To properly claim the sales and use tax exemption, you should not collect sales tax reimbursement on the qualifying exempt sales of medicinal cannabis. In addition, you should claim a deduction on your sales and use tax return for the qualifying exempt medicinal cannabis sales. To claim the exempt sales, you must verify that purchasers have the proper identification (a valid MMIC and a valid government issued ID) and maintain specific information for your records as explained below under the Record Keeping section.

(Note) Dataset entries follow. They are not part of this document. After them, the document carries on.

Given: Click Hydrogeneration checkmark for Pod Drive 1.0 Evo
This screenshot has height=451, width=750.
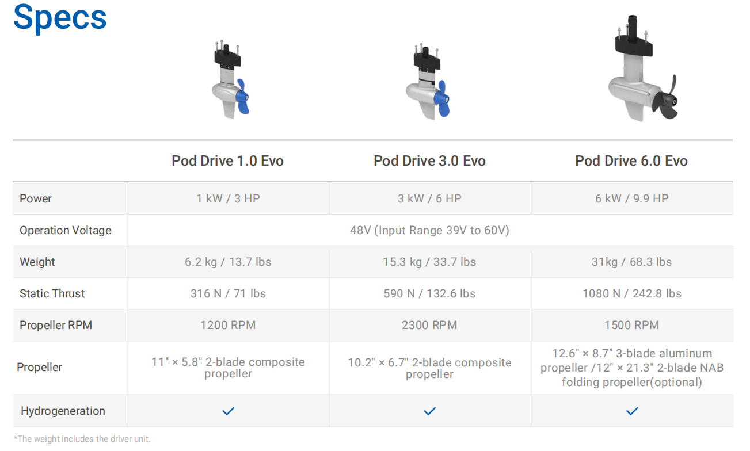Looking at the screenshot, I should pos(229,411).
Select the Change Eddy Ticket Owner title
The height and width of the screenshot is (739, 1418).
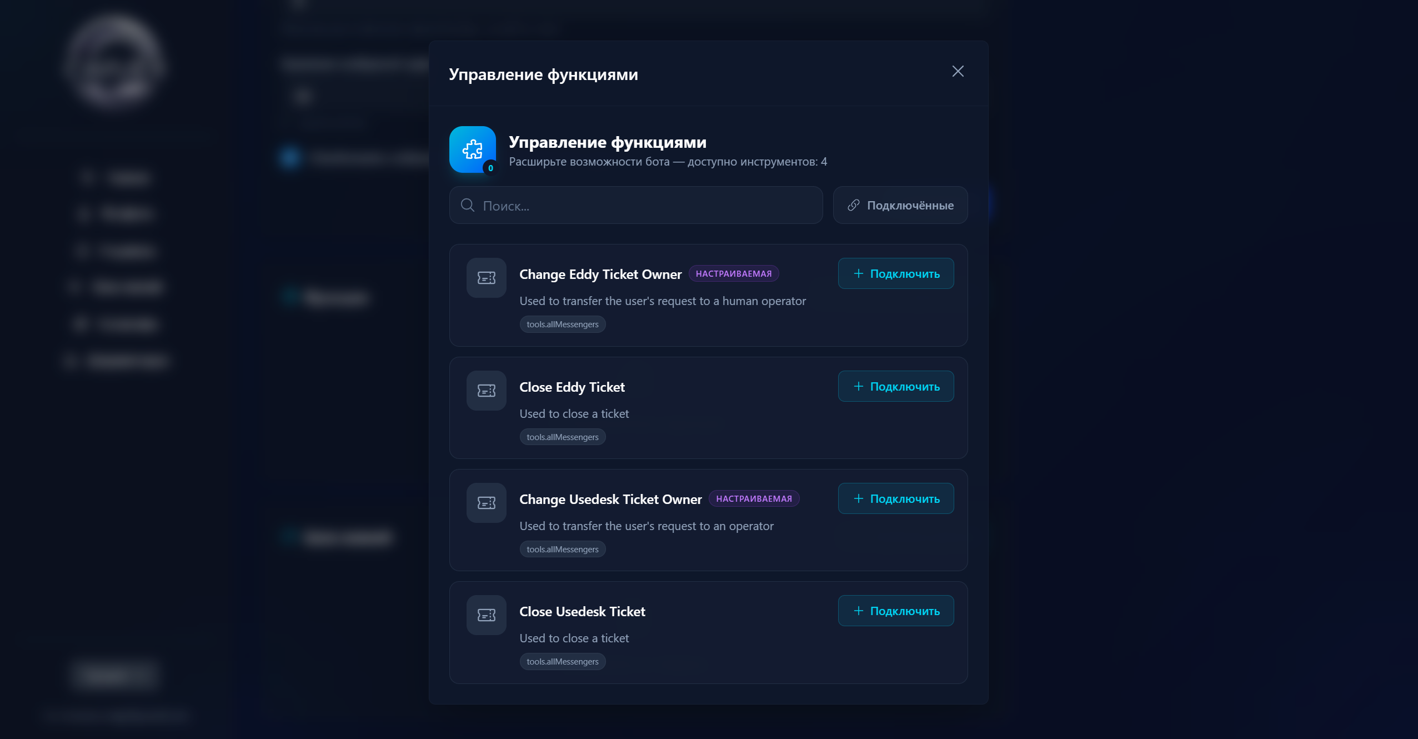[x=600, y=274]
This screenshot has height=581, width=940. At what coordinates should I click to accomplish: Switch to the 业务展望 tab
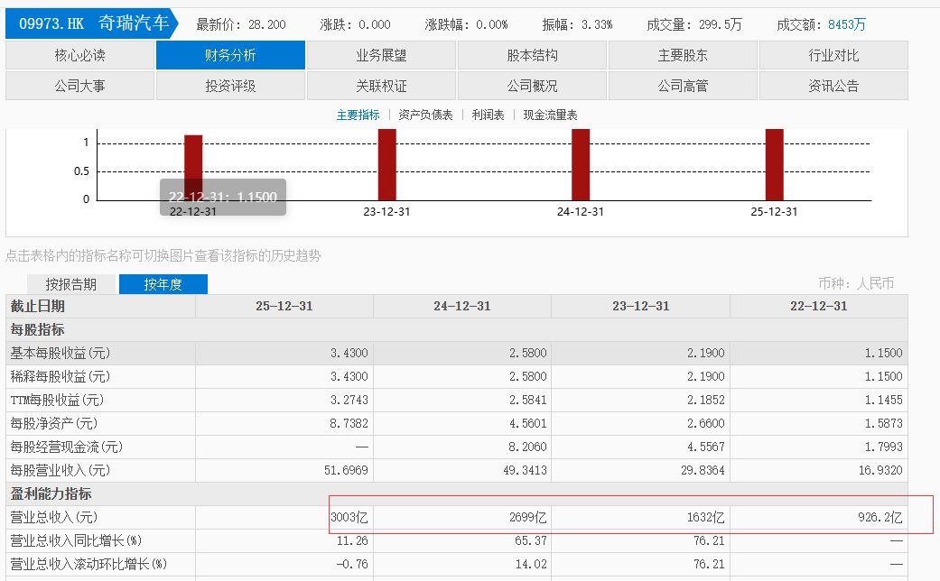point(381,55)

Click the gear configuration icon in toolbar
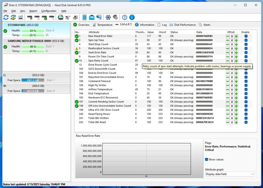point(108,17)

Please note, the Medicinal and Adult-Use Cannabis Regulation and Safety Act requires a licensee to keep accurate records of commercial cannabis activity for a minimum of seven years. For example, every sale or transport of cannabis or cannabis products from one licensee to another must be recorded on a sales invoice or receipt. Sales invoices and receipts may be maintained electronically and must be available for review. Each sales invoice or receipt must include:
- Name and address of the seller.
- Name and address of the purchaser.
- Date of sale and invoice number.
- Kind, quantity, size, and capacity of packages of cannabis or cannabis products sold.
- The cost to the purchaser, including any discount, applied to the price shown on the invoice.
- The location of transport of the cannabis or cannabis product unless the transport was from the licensee’s location.
- Any other information specified by the licensing authority.